Juan estaba sorprendido. Nunca se habría esperado aquella experiencia. Los habitantes de la parte de Berlín este, dirigidos bajo el régimen comunista, antes de que el muro fuese derribado, se encontrasen tan faltos de iniciativa que añoraran volver a la falta de libertad que habían tenido.
Esa falta de libertad venía por no haberla ejercido. No se esforzaban por mejorar, por encontrar nuevas oportunidades, por poner en marcha alternativas distintas. Al fin se dio cuenta Juan que la falta de competencia y de esfuerzo personal era como un músculo que no se utilizaba en el cuerpo.
Después de cierto tiempo sin utilizarlo, perdía su volumen, su fuerza, su función y se debilitaba. Todo en el ser humano respondía a la ley de la utilización. Ideas sociales aparentemente estupendas parecían que ahogaban en su raíz las fuerzas gravitatorias de la persona.

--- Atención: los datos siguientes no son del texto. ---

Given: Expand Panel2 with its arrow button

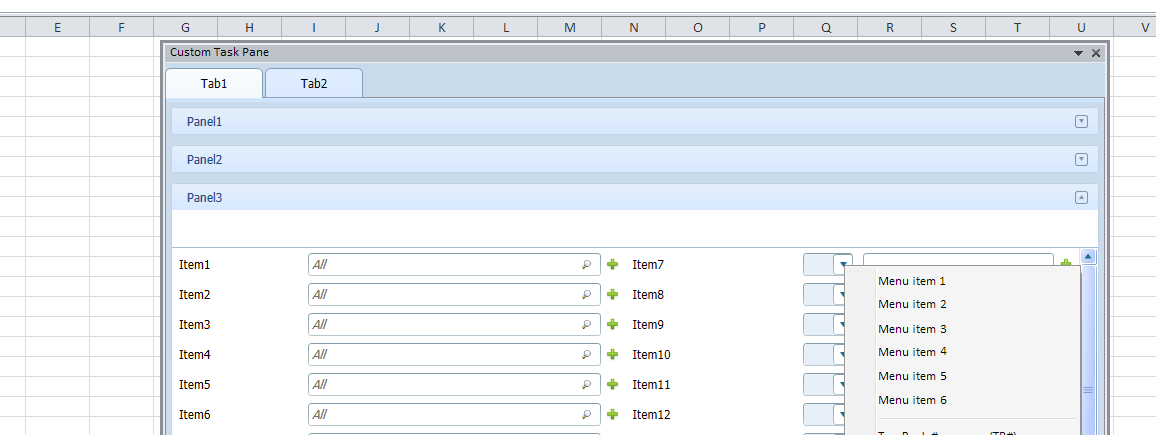Looking at the screenshot, I should coord(1080,159).
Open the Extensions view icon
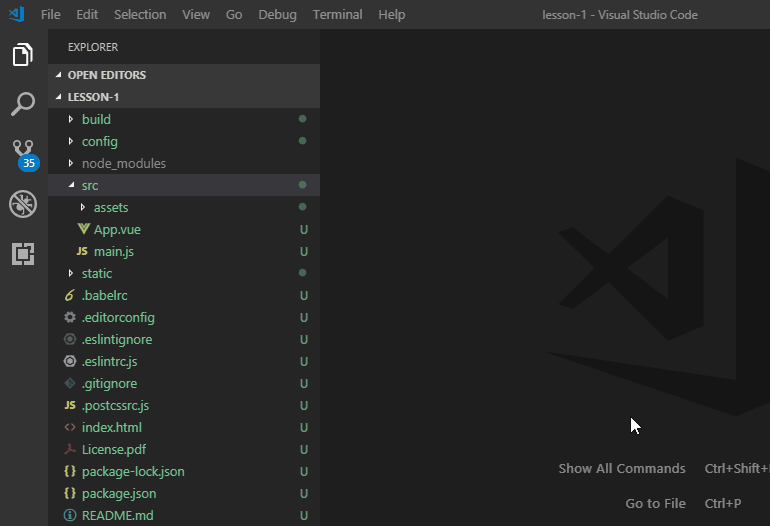 point(23,254)
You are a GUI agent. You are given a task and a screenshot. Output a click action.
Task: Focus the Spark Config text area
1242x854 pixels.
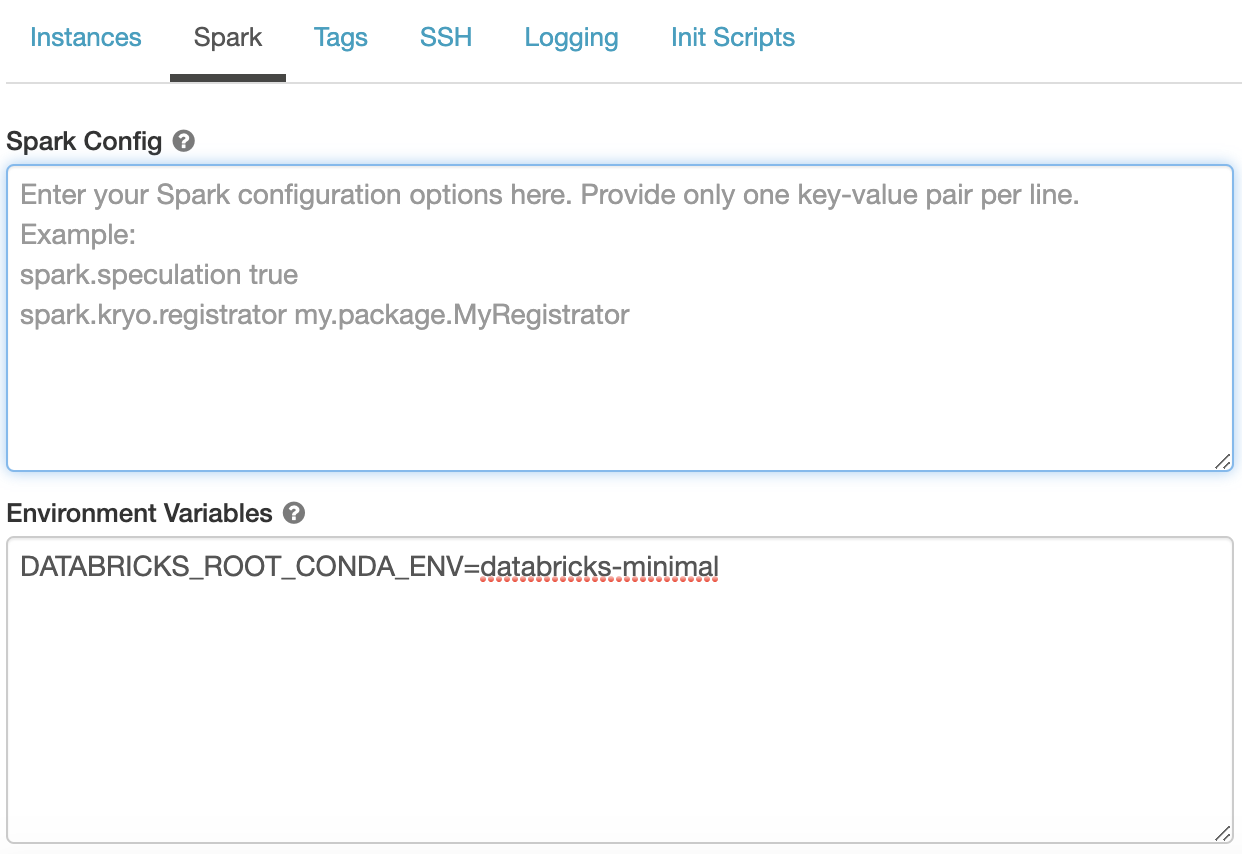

Una vez recobrada la libertad, debían ejercitar esos músculos sociales inactivos. Y en su práctica no siempre se acertaba. Era la manera de aprender. “Aprender es una capacidad que tú inventaste y te otorgaste a ti mismo”.
“No fue concebida para hacer la Voluntad de Dios, sino para apoyar el deseo de que fuese posible oponerse a ella y para que una voluntad ajena fuese incluso más real”.
“Y esto es lo que este aprendizaje ha intentado demostrar, y tú has aprendido lo que fue su propósito enseñar. Ahora tu viejo y remachado aprendizaje se alza implacable ante la Voz de la verdad y te enseña que Sus lecciones no son verdad, que son demasiado difíciles de aprender, y que son diametralmente opuestas a lo que realmente es verdad”.
“No obstante, las aprenderás, pues ese es el único propósito de tu capacidad para aprender que el Espíritu Santo ve en todo el mundo. Sus sencillas lecciones de perdón son mucho más poderosas que las tuyas, pues te llaman desde Dios y desde tu Ser”.
Juan admitía con toda su alma la grandeza de Sus enseñanzas. Eran infinitamente más poderosas que cualquier idea nuestra. La idea del perdón era un concepto nuevo que su alma recogía con mucho regocijo.
Nadie nos podía herir, molestar, insultar ni atacar. Nadie podía definirnos excepto nosotros mismos. Si nosotros, ante cualquier palabra poco amable, la aceptábamos, la comprendíamos y entendíamos que era un signo de una persona que no se encontraba bien, equilibrada y en su mejor versión, nos movería a ayudarla y no a sentirnos molestos con ella.
Así que nadie nos podía herir ni molestar. Éramos nosotros mismos los que nos heríamos y nos molestábamos. Por ello, perdonar a una persona implicaba perdonarnos a nosotros mismos por no saber comprender, en ocasiones, la situación de la otra persona.
Y ese aprendizaje nacía de Dios y de nuestro Ser.